In previous editions of Dungeons & Dragons each person had a number of hit points and if you ran out you were unconscious and/or dead. Most people would have no real way to restore health on their own (other than resting for months at a time) but if one of your characters was a cleric you were set for life. Clerics cast healing spells a few times a day and even if they did absolutely nothing else they'd still be mandatory because you need to be able to handle damage spikes and just keep moving from fight to fight. Maybe forcing someone to be a cleric is a problem, maybe it isn't, but it was certainly a feature of the system.
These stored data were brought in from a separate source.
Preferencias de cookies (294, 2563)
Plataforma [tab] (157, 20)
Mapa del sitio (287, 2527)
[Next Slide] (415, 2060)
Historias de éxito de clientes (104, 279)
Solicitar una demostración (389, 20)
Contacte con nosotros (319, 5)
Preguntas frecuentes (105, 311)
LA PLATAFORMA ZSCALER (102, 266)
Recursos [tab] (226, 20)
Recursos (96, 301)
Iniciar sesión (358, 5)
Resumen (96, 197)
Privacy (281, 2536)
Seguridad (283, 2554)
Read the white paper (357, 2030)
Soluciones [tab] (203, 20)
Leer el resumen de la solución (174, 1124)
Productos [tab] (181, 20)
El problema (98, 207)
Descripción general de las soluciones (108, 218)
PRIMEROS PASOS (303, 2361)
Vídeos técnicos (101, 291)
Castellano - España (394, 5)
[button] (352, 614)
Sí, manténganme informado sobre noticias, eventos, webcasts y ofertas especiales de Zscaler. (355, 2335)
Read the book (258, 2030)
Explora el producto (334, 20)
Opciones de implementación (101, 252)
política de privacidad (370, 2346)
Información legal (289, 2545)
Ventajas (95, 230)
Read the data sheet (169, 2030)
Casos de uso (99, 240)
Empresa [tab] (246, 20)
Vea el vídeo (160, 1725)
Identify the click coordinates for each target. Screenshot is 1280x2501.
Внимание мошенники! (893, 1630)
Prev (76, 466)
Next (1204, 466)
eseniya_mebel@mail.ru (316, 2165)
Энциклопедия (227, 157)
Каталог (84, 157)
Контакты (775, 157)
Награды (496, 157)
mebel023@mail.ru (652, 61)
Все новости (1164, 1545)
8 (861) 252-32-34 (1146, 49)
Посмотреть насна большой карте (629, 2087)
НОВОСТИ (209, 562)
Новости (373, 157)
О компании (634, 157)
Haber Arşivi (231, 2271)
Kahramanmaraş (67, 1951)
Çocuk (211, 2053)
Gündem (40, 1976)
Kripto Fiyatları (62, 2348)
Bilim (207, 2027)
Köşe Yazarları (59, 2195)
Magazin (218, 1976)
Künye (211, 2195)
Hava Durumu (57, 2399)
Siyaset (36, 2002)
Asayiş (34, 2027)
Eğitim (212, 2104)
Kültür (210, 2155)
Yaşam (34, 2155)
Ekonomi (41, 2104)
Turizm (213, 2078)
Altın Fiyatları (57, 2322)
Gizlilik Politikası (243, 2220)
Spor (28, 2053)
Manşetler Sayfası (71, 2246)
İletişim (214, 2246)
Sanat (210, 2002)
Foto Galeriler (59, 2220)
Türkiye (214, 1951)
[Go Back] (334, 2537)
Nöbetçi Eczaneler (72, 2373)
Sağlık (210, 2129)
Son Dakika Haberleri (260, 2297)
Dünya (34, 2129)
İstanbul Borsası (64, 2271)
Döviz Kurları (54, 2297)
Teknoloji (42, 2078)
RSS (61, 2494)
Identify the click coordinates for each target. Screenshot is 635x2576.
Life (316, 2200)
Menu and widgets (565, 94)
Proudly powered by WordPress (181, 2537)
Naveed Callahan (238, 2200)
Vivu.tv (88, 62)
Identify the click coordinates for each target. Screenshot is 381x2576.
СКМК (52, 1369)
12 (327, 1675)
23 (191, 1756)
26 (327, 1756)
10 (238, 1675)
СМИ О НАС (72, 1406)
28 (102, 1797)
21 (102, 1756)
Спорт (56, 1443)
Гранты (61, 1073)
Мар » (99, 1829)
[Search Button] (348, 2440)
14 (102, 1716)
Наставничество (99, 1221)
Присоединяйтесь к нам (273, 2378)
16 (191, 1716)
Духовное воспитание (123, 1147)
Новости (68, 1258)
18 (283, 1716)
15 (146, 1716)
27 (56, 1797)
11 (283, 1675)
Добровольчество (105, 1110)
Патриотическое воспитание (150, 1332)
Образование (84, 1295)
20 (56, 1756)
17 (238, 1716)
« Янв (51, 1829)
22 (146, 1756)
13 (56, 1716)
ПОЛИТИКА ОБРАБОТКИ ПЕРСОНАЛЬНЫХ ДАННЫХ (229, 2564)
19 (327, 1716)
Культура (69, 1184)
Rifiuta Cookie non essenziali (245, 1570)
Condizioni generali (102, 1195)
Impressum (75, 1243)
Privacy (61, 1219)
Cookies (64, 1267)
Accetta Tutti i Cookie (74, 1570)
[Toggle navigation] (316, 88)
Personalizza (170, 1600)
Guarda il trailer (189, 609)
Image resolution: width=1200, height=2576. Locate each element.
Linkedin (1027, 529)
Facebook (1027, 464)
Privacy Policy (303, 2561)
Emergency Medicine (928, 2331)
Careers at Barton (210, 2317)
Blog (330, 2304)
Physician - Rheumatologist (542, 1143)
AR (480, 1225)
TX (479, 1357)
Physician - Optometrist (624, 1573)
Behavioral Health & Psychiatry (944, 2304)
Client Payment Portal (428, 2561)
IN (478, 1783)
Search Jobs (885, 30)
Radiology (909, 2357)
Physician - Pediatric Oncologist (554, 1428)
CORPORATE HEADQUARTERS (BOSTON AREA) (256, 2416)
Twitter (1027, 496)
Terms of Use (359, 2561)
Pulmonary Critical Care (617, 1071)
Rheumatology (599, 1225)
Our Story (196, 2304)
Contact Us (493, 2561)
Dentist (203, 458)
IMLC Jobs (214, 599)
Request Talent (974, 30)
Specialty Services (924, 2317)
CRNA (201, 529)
In 4th edition they changed the way healing works entirely which shakes that whole world all around. All characters still have a number of hit points which will knock you out and/or kill you when you run out, but now everyone has a second health related stat: healing surges. You get a number of these things based on class and con value and basically you can spend one at any time out of combat to restore 25% of your maximum health. So, as long as no one actually dies and everyone has at least 4 of these things left you're guaranteed to be capable of being at full health for the next fight. You can also take an action once during each fight to get the same amount of healing. If your group doesn't have a healer in 4th edition you aren't just screwed after the first fight. As long as you won and no one died you can keep playing.

Healing classes still exist in the game, though they're more hybridized than in previous editions. All of the healer classes can be built in ways such that they can do reasonable damage, or buff the party's attacks and defenses on top of the extra healing they bring. They bring the extra healing in two primary ways: by letting other people use healing surges in combat and by making those healing surges better.

Normally each person can only heal themselves once per fight, and it costs them a standard action to do so. Standard actions are pretty good and in a vacuum are way better than healing for 25% of your health. You'll use it in a pinch or if you really have nothing better to do but you're rarely happy about it. Healers can spend minor actions to let other people heal themselves with their healing surges. The healer still gets their standard action too so the party isn't losing out on damage done in this process. The healer can also hit the same person multiple times so if the enemies are threatening to spike someone down they can deal with it.

Perhaps more importantly the healer modifies the amount of healing done. This varies from class to class. I'm playing a shaman, and the basic idea is my minor action heal (which can be used twice per fight) heals a second target as well. Clerics make the heal a lot bigger on the one target. I'm not really sure what other healers do, exactly, but I'm pretty sure they all do something. This can actually be a huge difference in the amount healed compared to someone just spending their surge themselves.

As an example Aidan is playing a rogue and has 37 maximum health. His surge would heal himself for 9, though we found a magic item which raises everyone's number by 1 if they stand near Sky. So, he can spend a standard action to heal himself for 10. Or he could almost certainly hit an enemy for 20ish damage with that action instead. I took a bunch of healing related feats and items, so if I make him spend a surge instead with my healing spirit spell he's actually heal for 9+1(Sky's belt)+1(my neck)+5(my wisdom) or 16. Also, someone else would get an extra d6+1 healing which averages to 4.5. Also, everyone standing beside my pet (guaranteed to be at least one person and often 2 or 3) gets an extra 5 temporary health which will get damaged first if they get attacked. So all told we can either heal for 10 as a standard action or for ~30.5 as a minor action. It's not all in one spot and I have to modify my whole turn to position my pet properly but I get thrice the effect and still get to keep my standard action. So, yeah, healers may not be mandatory to play the game anymore but they're still pretty mandatory for being awesome.

What I want to look into, however, is how to heal up after a fight. In this case temporary hit points don't help at all and we have to commit to standing around for 5 minutes if we want to recharge my healing spells. If we're not willing to do so then healing up becomes easy... Everyone uses surges to get near full and we move on with our lives. The tricky part comes when we're willing to wait a little bit. Now I can actually heal people without costing them surges (I can land the d6+1 where I want) and surges are worth x+7 instead of x+1. The x varies from person to person, so I should try to have the person with the biggest number spend their surges and spill over to the people with the lowest number. I also want to try to bring people as close to full as I can so I don't waste the d6s or the surges. It turns out there's a feat which makes all out of combat healing dice roll maximum and I may want that feat at some point just to make the process deterministic! For now it seems like the right idea most of the time will just be to make Sky spend his surges and try to spill into Aidan since Sky heals for much more per surge (and has more surges) and Aidan has the least of both. Thinking about it a lot is unlikely to really help while I'm rolling dice. I should probably work out how many x+7s it will take to heal everyone and then see how much healing each person would need from d6+1s in order to need one fewer x+7.